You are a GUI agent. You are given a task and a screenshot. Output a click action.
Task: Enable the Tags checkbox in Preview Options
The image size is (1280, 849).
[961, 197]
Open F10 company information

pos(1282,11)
* * *
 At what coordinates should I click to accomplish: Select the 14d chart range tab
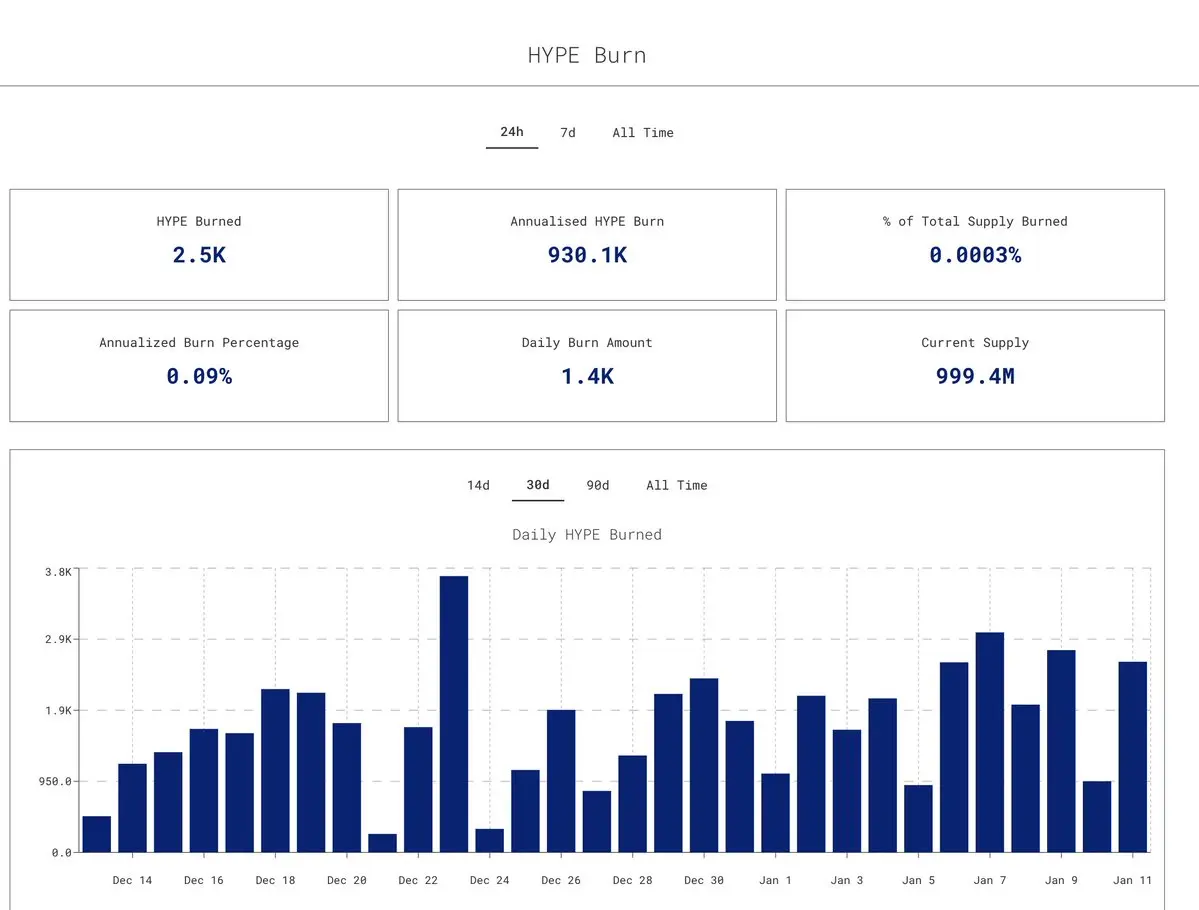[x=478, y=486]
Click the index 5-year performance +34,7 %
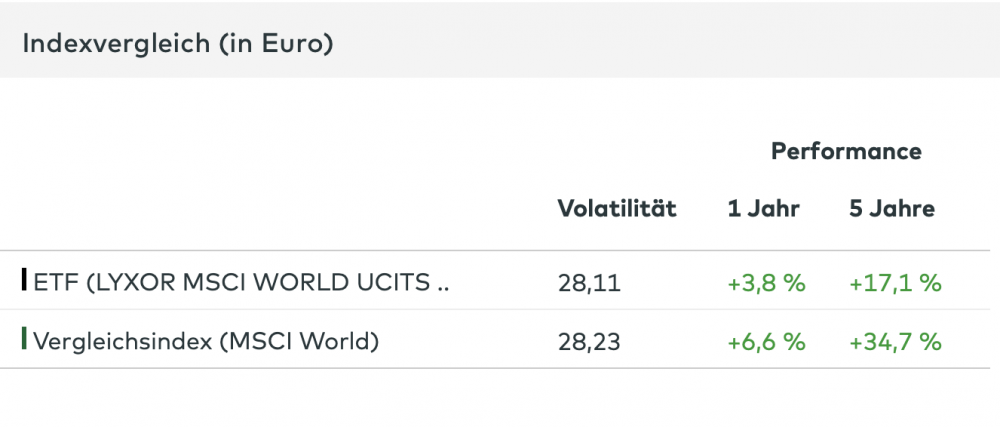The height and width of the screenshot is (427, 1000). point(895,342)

◆ Written instruction ◆
Write out the listing lines exactly, beginning with the line that contains "You are a GUI" and continuing through the line that contains "pos(1282,11)".

◆ Exercise answer ◆
You are a GUI agent. You are given a task and a screenshot. Output a click action.
Task: Enable the Tags checkbox in Preview Options
The image size is (1280, 849).
[961, 197]
Open F10 company information

pos(1282,11)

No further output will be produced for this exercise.